In any fair election, a certain percentage of votes are illegible or otherwise problematic and have to be discarded. When people commit fraud by adding extra votes, they often forget to add invalid ones. Suspiciously, Mebane found that in towns with few invalid votes, Ahmadinejad’s ballot numbers were further off from Benford’s Law — and furthermore, that Ahmadinejad got a greater percentage of the votes.

“The natural interpretation is that they had some ballot boxes and they added a whole bunch of votes for Ahmadinejad,” Mebane says.
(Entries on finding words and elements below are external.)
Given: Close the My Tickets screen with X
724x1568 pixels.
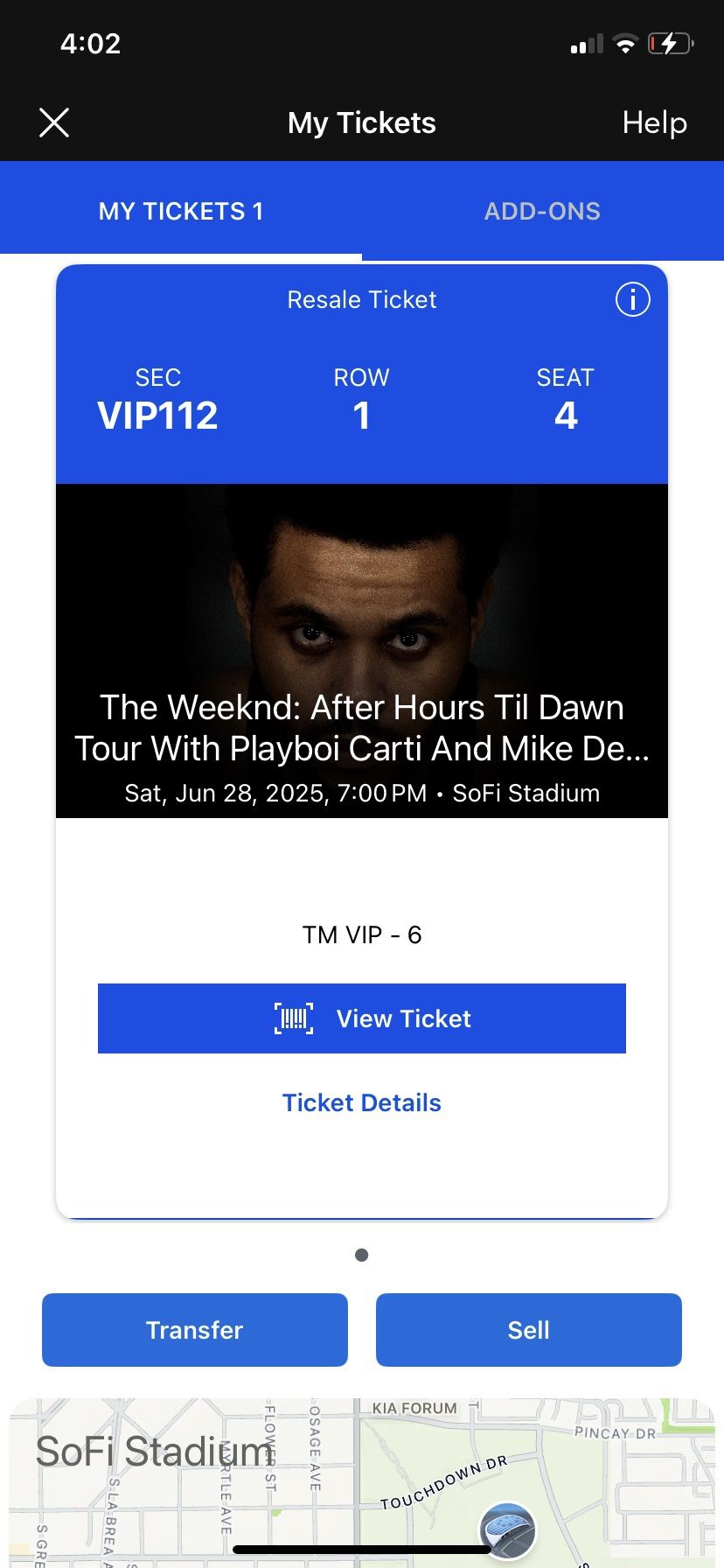Looking at the screenshot, I should point(54,123).
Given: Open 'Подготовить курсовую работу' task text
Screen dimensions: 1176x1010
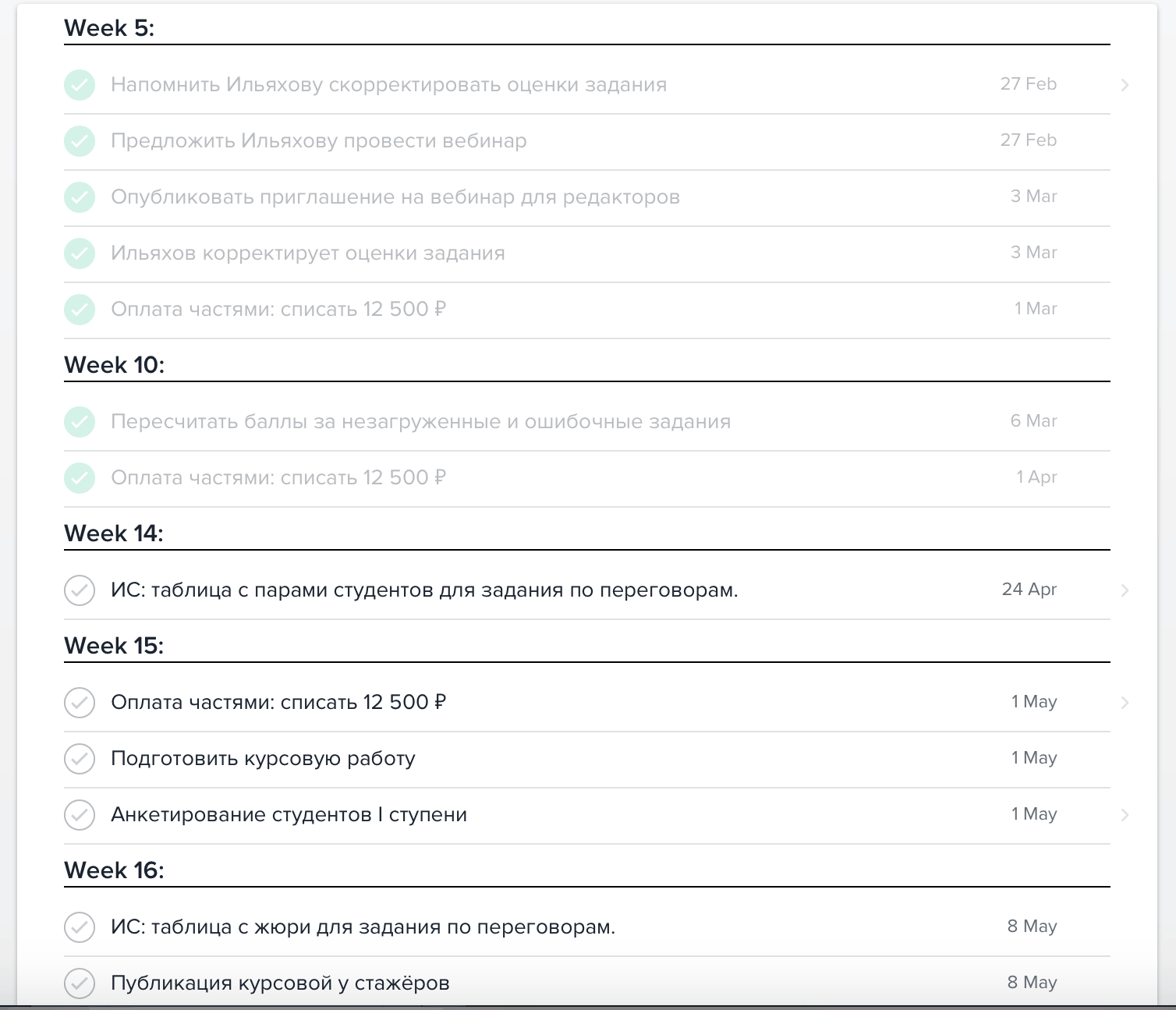Looking at the screenshot, I should click(263, 759).
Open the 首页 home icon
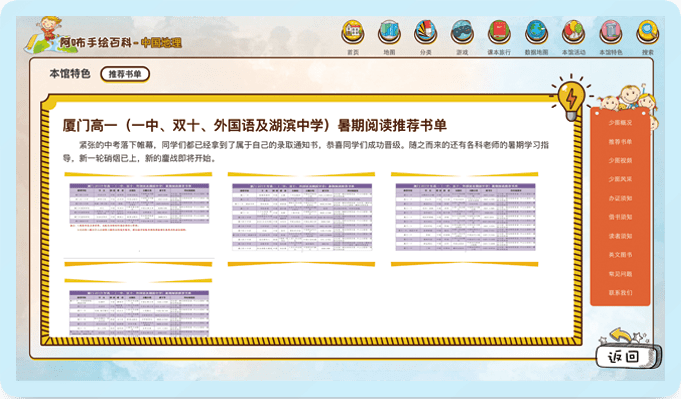 tap(353, 33)

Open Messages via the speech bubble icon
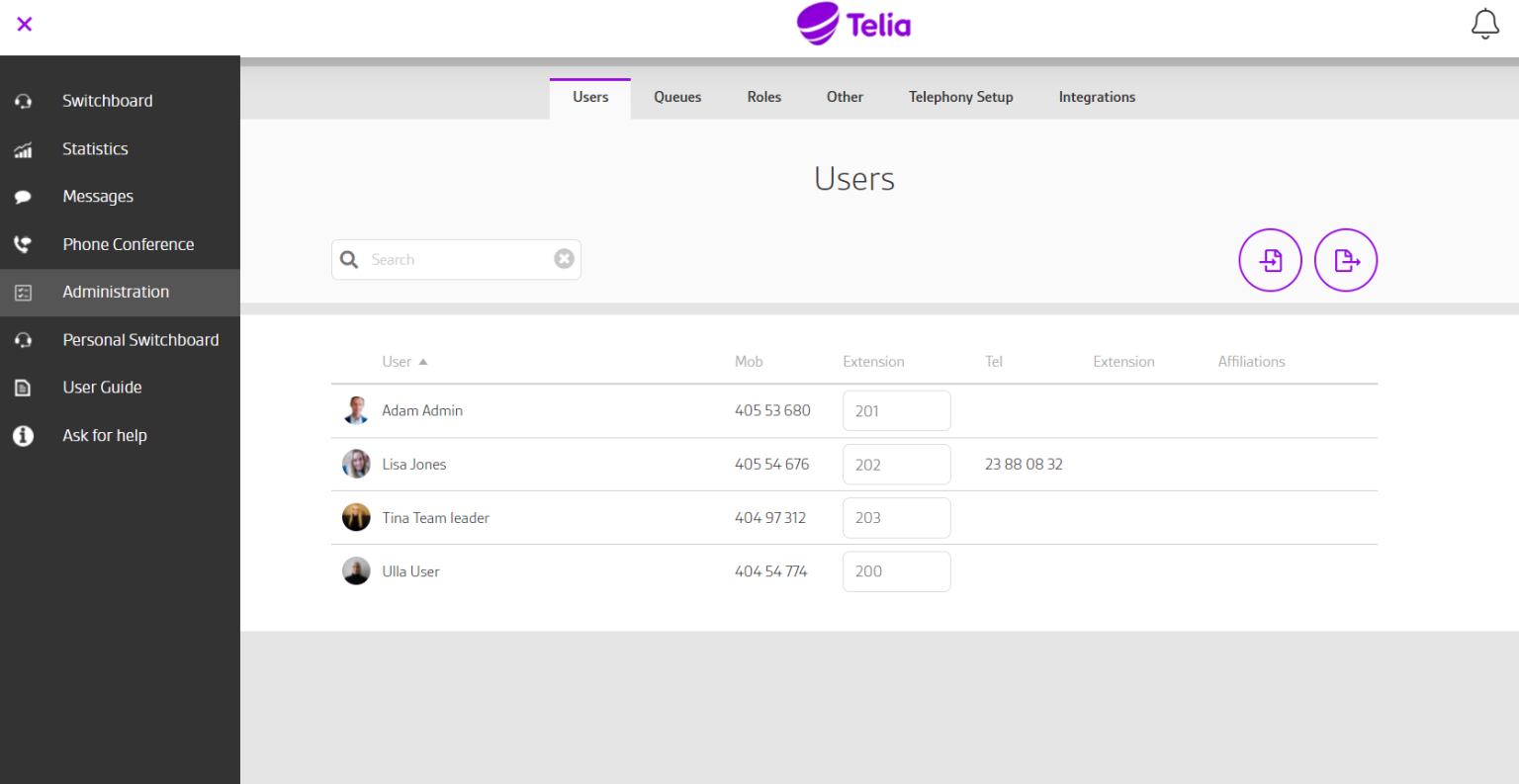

Mebane also received data from the 2005 Iran election that aggregated the votes of entire towns. He compared it with the 2009 data to see how plausible the patterns were, using a method similar to the one he used to analyze the “butterfly ballots” in Florida in the 2000 U.S. presidential election. If Ahmadinejad fared poorly in a particular town in 2005, you wouldn’t expect him to do especially well there in 2009 either. Mebane used a statistical model for finding the most likely relationship between the two results. To do so, his method ignores “outliers,” data points that don’t fit well with that most likely relationship.

The best relationship the model found produced 81 outliers out of 320 towns in the analysis, a strikingly high percentage. Another 91 fit the model, but poorly. In the majority of these 172 towns, Ahmadinejad did better than the model would have predicted.

“This is not necessarily diagnostic of fraud,” Mebane says. “It could just be that the model is really terrible.” But since the first analysis gives evidence of fraud, the cities the model flags as problematic are the sensible ones to scrutinize.